Je profite que Livaï en est en train de graisser son harnais - activité qui a le don de le calmer - pour aborder de nouveau l'offre de Rovoff. Il lève un sourcils mais ne me regarde pas directement. Je sais que j'ai son attention, c'est le principal ; tant mieux qu'il ne me regarde pas, comme ça il ne m'intimidera pas.

J'essaie de lui expliquer en quoi ce deal est la chance de notre vie. Tu te rends compte ?! On pourra aller vivre là-haut, enfin ! Et crois-moi qu'Isabel en a très envie aussi ! Sans compter le pognon promis ! Citoyens et riches ! Putain, c'est ce que j'ai toujours voulu...

Oui, le gang, je sais. Et bien figure-toi que j'ai pas arrêté d'y penser depuis ce jour. Livaï s'arrête de frotter une minute et me demande d'en dire plus. Quelle idée j'ai eue ? He he, on s'intéresse ou pas, vieux ! Je vais te dire, c'est pas une si mauvaise chose que tu aies fait comprendre à Rovoff qu'on était pas intéressés. On est au courant de pas mal de choses concernant ces problèmes, ce qui nous donne un certain pouvoir sur lui. Il doit pas craindre qu'on aille baver aux autorités, vu nos activités, on nous croirait pas et on finirait aussi en taule ou pire. Mais on a d'autres possibilités ; qui peuvent rapporter gros.
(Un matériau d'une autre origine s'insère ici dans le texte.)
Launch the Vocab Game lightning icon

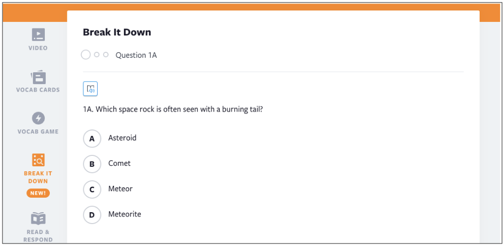(38, 118)
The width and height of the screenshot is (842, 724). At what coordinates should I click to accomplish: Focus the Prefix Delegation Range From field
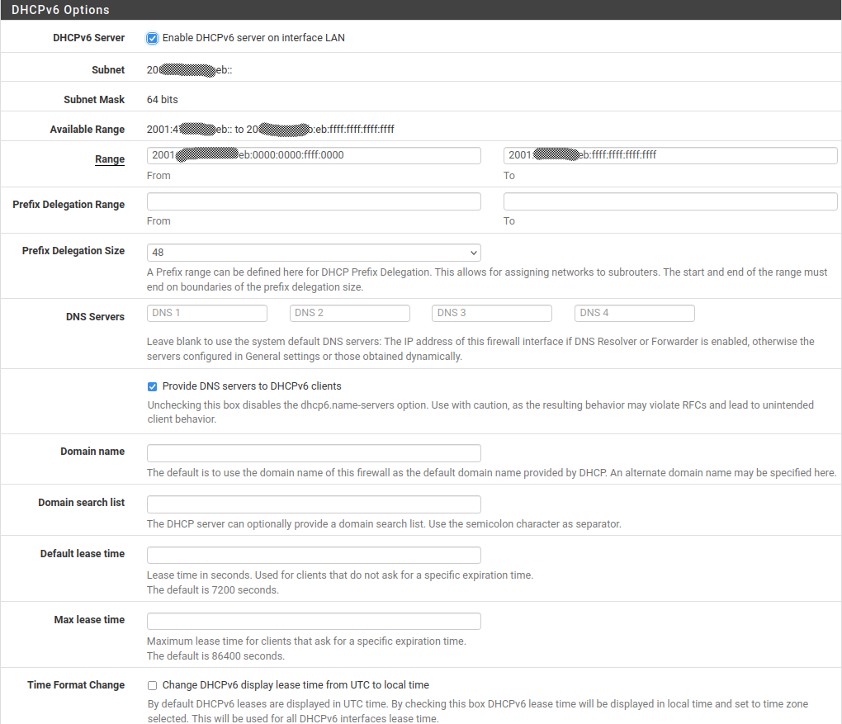pos(314,201)
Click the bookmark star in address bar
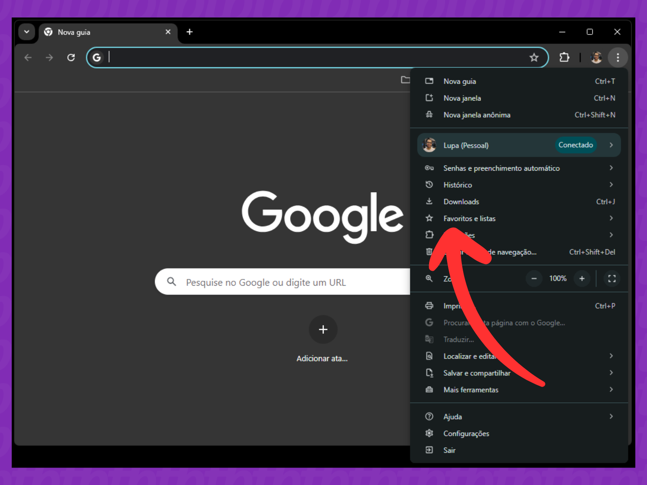This screenshot has width=647, height=485. tap(534, 57)
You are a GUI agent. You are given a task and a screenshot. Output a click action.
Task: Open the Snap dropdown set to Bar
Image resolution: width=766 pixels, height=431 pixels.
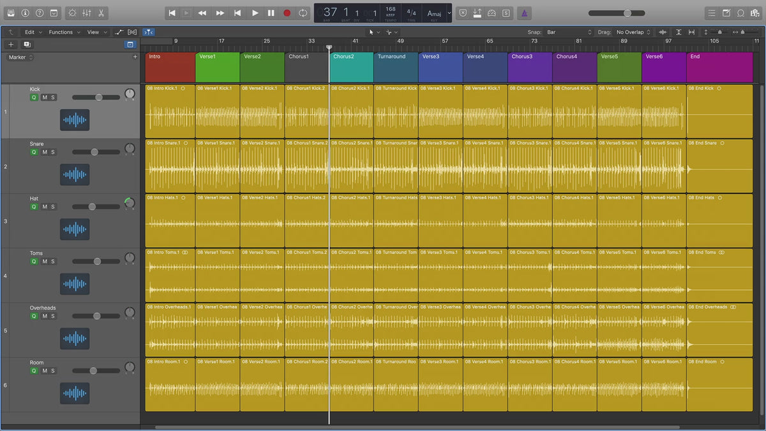coord(569,32)

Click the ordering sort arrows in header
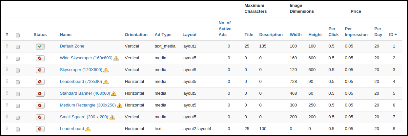coord(7,34)
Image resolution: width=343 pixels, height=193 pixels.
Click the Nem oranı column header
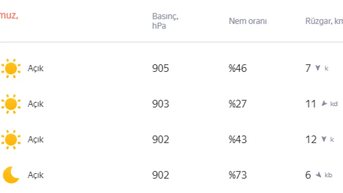click(x=248, y=21)
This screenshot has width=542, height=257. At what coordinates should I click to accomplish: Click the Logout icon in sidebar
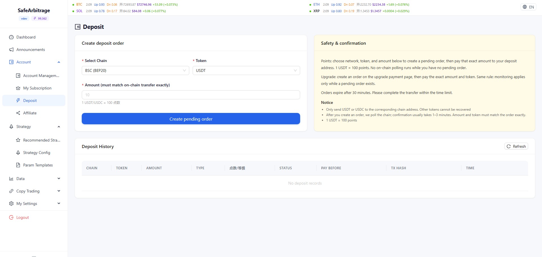(x=11, y=217)
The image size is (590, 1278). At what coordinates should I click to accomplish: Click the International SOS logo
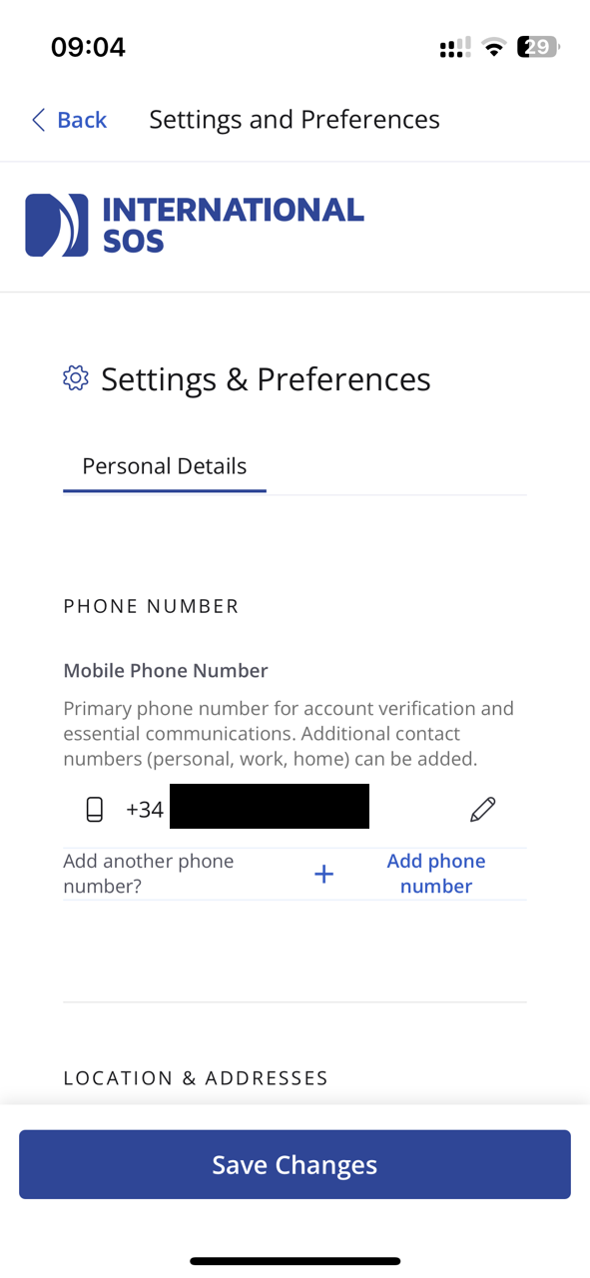pos(194,224)
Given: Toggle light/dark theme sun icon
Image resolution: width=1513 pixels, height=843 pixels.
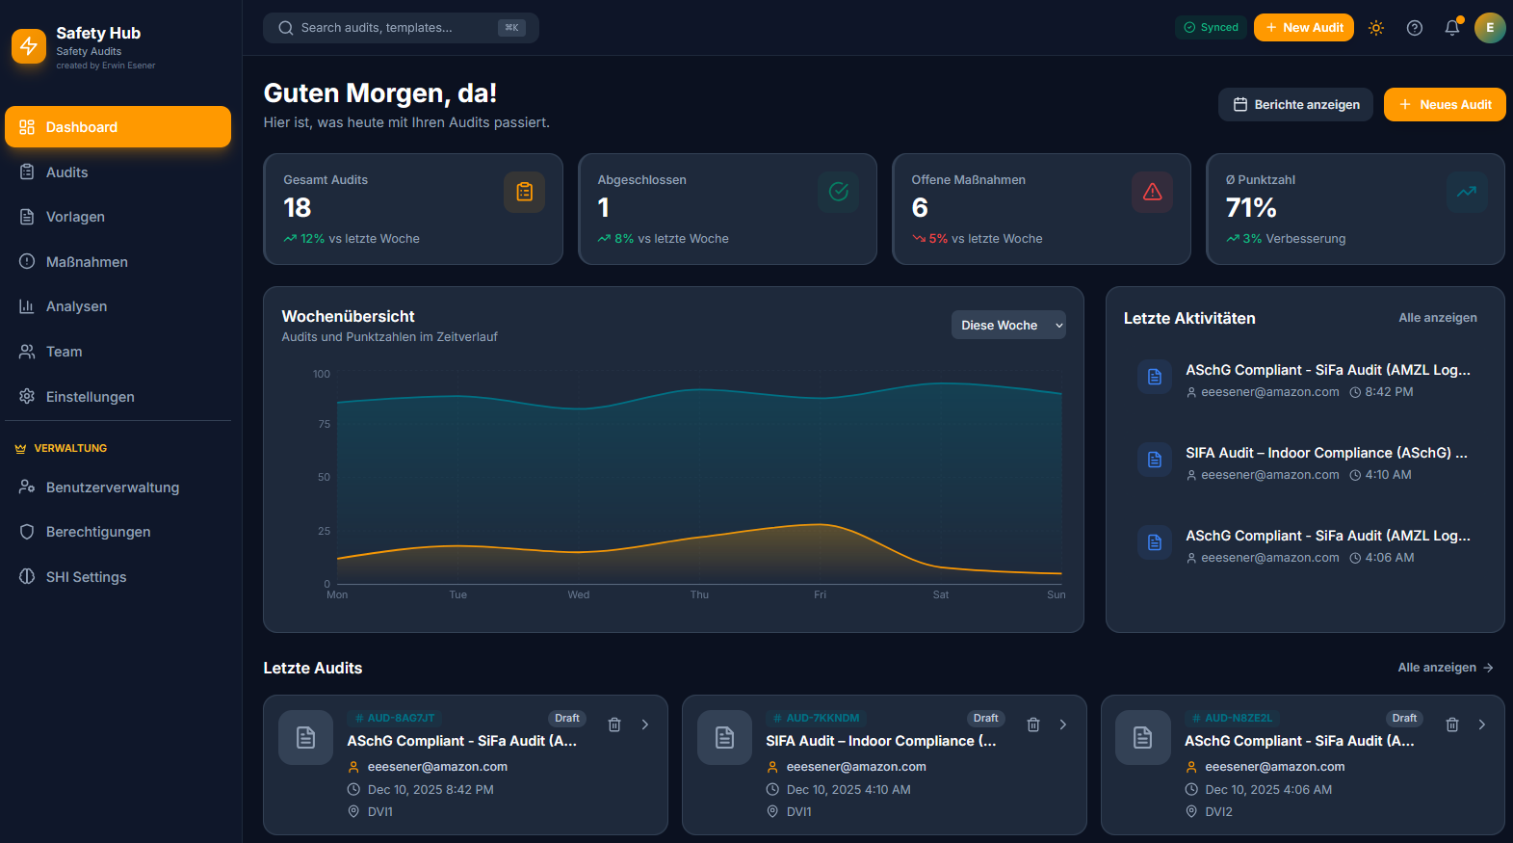Looking at the screenshot, I should tap(1375, 28).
J'invite Livaï à venir s'asseoir sans sa chambre, à l'abri des oreilles indiscrètes. C'est pas que je veuille cacher ça aux autres mais je préfère que tout ça reste entre nous pour l'instant. Isabel est sortie et ne rentrera sans doute pas tout de suite. Bon, vieux, t'es attentif ? Ecoute bien mon plan.

Rovoff nous a assurés que ce Smith viendrait de lui-même tenter de nous recruter. Il va essayer, oui, et il conviendra de donner le change, de nous défendre un peu pour que ça fasse vrai, tu vois le truc ? Regarde pas en l'air, oui, je suis en train de te dire qu'on va se laisser capturer et intégrer le bataillon. Ravale ta fierté une seconde et écoute le reste. Une fois dans la place, on s'occupe de trouver ces documents, on file sans se faire repérer et on revient ici, l'air de rien. Je sais pas encore très bien comment on fera, mais avec toi, rien n'est impossible !

Ces documents peuvent valoir encore bien plus que le prix que Rovoff nous en demande. Si on arrive à le faire chanter pour lui soutirer un max de blé, et les papiers de citoyen pour tout le gang, on aura marqué tous les points ! Il tentera pas de nous entourlouper ou de nous attaquer, avec toi dans nos rangs. Et si ça tourne vraiment mal, on ira les donner aux autorités, ces papiers, en échange d'une indulgence ou un truc du genre ; il paraît que ça se fait.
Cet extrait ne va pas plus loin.